ACTIVITY → Every line that holds the word "marker" needs to be copied from the data below.

[Saved data entries]

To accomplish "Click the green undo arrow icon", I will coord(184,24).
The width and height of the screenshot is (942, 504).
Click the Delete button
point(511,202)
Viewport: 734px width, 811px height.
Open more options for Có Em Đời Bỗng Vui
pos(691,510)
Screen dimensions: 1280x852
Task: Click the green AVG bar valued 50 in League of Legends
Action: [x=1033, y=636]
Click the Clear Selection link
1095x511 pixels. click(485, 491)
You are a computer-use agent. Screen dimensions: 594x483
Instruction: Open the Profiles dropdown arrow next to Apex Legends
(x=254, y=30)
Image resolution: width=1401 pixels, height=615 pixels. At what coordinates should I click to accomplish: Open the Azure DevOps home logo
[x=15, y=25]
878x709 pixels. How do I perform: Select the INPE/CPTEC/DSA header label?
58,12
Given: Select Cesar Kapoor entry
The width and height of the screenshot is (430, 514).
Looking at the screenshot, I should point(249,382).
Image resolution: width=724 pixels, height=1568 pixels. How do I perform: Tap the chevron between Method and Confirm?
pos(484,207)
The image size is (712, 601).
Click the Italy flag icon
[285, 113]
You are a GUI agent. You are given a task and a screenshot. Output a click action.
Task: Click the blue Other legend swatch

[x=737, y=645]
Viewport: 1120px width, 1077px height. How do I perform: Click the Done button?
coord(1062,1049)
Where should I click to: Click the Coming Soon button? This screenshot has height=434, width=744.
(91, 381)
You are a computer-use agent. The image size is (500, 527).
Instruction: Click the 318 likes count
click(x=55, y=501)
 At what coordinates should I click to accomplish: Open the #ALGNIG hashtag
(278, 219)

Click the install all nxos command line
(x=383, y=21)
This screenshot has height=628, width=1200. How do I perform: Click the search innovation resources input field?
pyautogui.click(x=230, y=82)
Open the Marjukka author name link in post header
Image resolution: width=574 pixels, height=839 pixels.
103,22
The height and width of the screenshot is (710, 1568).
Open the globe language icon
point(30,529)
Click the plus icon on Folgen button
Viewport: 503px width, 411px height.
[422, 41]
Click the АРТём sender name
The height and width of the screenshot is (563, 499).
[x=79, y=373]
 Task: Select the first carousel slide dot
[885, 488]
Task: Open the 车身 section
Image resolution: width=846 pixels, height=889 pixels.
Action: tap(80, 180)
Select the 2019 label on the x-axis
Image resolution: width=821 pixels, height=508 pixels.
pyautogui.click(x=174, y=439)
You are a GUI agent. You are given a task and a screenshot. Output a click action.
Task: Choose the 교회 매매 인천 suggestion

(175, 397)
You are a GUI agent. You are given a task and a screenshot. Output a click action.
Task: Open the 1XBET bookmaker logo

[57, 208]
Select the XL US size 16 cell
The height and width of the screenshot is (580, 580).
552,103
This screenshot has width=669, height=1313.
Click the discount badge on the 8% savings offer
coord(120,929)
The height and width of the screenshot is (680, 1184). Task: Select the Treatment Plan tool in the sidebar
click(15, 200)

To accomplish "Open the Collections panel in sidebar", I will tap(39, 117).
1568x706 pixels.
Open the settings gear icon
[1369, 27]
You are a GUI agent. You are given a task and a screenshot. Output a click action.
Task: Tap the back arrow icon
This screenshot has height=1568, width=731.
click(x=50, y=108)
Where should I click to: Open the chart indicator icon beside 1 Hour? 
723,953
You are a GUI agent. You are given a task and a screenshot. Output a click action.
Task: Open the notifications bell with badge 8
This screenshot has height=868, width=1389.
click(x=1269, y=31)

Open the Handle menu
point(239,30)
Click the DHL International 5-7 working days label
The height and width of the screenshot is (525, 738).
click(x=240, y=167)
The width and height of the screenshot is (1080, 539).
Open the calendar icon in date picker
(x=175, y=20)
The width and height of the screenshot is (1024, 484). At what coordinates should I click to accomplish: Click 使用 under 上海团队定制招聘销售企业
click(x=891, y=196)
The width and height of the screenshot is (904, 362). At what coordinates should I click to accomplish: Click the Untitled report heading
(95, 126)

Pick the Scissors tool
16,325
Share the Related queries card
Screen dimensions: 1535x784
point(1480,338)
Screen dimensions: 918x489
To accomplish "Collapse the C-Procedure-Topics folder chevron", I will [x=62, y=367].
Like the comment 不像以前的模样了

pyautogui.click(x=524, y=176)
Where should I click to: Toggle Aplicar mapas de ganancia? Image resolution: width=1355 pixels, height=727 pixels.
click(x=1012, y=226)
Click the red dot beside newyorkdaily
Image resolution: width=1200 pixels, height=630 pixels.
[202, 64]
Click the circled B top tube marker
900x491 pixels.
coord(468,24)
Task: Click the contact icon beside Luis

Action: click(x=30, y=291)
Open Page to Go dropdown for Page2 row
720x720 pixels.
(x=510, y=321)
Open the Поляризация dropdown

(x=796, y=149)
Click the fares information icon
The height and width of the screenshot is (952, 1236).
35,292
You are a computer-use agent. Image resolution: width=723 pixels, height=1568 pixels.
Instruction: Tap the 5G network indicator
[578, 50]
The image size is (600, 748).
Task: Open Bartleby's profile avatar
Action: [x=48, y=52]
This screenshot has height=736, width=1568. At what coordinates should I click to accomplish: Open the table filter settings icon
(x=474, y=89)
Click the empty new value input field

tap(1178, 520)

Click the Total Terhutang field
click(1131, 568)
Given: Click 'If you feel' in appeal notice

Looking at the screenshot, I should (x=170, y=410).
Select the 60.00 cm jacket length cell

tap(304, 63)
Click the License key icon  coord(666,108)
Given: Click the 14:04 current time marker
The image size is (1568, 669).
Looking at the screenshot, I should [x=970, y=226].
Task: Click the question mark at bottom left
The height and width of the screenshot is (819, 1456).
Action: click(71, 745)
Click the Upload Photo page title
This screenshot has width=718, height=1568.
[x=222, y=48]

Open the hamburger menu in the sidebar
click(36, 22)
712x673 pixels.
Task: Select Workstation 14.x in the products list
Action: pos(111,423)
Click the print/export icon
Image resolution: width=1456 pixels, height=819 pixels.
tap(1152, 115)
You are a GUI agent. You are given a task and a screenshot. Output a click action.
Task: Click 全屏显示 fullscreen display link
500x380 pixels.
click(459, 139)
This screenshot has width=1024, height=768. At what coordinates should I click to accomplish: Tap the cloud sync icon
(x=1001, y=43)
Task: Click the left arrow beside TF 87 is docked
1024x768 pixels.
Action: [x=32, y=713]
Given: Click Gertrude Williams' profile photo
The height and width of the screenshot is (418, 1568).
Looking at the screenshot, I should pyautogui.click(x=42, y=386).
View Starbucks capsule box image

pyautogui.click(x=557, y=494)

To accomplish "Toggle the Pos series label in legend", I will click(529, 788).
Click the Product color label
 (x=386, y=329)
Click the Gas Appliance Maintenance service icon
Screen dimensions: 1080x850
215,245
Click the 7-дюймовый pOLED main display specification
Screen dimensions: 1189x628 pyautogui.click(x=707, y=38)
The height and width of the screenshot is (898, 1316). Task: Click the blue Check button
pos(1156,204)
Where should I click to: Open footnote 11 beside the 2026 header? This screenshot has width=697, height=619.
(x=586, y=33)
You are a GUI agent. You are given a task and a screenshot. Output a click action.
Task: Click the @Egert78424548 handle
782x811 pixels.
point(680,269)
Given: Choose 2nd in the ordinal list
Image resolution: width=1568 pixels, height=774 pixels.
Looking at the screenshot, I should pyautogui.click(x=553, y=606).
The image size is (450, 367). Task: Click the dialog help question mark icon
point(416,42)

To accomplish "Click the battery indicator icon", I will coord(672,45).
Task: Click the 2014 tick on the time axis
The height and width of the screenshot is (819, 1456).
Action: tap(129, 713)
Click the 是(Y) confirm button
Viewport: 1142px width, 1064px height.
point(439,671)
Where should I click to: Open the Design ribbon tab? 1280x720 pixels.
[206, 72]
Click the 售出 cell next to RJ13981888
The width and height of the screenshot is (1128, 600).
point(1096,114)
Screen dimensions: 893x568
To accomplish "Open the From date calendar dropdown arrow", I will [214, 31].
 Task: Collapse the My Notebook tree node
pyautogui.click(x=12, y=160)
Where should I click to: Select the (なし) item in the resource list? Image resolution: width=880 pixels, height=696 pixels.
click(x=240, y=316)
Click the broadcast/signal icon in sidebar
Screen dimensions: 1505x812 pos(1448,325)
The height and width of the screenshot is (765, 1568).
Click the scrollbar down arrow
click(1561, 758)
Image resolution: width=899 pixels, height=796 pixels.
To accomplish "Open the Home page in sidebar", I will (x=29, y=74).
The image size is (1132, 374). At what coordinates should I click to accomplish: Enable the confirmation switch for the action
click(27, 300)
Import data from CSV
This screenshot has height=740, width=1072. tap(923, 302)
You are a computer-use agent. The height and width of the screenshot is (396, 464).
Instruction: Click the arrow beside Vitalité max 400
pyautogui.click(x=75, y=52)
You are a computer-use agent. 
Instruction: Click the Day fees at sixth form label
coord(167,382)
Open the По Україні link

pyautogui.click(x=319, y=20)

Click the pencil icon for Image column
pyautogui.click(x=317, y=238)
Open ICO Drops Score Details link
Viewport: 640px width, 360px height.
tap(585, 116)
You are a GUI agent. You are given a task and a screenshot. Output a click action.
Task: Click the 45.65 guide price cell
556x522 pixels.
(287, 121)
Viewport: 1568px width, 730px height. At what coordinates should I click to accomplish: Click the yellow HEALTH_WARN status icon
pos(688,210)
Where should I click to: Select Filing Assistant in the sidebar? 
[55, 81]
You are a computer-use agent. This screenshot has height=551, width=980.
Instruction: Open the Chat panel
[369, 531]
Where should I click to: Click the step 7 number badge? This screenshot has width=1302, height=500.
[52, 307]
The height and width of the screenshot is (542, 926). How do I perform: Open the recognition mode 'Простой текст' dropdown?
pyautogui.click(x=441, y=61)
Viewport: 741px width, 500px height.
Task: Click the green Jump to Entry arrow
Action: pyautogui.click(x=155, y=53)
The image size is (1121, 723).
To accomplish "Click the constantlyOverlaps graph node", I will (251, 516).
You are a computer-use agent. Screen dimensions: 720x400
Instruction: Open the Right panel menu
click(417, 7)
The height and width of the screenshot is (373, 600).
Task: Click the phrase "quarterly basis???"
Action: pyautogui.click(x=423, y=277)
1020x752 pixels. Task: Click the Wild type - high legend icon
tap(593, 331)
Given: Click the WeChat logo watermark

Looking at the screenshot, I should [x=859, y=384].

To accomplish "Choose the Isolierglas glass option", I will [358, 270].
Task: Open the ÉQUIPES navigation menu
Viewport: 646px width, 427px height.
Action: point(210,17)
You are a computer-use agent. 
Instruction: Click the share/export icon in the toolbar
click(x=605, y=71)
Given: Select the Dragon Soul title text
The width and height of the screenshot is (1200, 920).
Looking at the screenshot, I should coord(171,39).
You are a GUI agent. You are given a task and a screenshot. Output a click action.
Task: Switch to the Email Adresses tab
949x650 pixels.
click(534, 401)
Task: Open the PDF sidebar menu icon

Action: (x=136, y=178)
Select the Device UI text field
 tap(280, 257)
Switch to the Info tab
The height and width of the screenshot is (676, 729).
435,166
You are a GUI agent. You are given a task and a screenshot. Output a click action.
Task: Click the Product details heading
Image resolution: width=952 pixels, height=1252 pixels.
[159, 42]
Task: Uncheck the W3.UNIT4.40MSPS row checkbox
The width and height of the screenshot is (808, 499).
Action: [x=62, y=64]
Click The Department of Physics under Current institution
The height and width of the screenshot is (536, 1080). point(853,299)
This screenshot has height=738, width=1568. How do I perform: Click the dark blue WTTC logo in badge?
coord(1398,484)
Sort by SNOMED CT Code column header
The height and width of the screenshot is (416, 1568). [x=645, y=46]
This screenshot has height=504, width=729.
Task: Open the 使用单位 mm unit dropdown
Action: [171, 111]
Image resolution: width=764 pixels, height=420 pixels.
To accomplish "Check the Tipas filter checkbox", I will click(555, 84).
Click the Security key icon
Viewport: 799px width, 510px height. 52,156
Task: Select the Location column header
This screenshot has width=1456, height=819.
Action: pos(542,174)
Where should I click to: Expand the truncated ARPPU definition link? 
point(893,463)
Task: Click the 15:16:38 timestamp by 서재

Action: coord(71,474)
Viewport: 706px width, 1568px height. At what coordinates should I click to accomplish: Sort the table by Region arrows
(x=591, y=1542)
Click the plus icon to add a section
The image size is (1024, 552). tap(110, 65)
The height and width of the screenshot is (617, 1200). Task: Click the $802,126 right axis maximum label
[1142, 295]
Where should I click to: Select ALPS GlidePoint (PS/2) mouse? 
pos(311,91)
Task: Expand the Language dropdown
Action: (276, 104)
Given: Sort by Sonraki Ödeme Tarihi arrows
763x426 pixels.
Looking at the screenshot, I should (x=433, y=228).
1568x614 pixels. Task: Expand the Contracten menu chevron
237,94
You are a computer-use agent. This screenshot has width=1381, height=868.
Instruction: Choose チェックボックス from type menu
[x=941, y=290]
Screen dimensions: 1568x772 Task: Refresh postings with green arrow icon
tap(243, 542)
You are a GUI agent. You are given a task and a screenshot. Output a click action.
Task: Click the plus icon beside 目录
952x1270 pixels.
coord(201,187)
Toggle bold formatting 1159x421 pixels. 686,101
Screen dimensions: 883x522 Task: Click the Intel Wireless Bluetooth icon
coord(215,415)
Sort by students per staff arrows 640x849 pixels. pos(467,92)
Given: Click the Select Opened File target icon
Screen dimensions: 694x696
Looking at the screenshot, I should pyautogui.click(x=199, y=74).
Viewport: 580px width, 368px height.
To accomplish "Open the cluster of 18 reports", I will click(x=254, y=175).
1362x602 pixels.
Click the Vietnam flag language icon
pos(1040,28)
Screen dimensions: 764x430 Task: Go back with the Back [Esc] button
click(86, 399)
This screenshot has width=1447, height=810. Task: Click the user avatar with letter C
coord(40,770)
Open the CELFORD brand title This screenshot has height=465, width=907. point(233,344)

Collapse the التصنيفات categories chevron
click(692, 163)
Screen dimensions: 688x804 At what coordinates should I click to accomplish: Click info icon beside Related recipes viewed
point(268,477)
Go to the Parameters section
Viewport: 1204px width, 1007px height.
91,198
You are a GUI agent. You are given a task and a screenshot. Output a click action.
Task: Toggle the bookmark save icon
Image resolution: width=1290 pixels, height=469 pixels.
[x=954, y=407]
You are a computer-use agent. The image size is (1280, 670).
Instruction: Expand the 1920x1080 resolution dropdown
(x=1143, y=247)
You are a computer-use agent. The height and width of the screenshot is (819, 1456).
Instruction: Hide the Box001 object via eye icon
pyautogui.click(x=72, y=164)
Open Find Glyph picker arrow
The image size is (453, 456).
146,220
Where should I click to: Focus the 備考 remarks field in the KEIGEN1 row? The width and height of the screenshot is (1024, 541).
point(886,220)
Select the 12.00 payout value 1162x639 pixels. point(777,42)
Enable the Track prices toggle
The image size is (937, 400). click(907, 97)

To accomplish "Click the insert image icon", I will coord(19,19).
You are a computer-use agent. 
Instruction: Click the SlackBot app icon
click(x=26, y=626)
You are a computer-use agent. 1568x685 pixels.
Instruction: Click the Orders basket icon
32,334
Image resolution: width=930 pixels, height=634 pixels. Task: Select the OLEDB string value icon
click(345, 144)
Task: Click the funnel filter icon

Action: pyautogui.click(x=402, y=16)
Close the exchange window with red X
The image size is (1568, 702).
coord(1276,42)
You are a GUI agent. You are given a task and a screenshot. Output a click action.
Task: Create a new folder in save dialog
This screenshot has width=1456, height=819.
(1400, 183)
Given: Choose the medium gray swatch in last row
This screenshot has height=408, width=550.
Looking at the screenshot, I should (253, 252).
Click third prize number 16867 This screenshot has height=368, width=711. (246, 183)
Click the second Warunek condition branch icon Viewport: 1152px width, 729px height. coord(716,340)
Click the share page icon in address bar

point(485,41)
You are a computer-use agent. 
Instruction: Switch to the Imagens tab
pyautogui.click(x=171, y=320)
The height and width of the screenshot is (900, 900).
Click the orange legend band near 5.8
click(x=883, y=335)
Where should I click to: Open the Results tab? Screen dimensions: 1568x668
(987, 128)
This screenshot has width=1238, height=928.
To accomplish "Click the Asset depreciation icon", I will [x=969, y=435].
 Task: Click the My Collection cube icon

YOUR RESPONSE →
Click the circled B top tube marker
Given: Click the 14:04 current time marker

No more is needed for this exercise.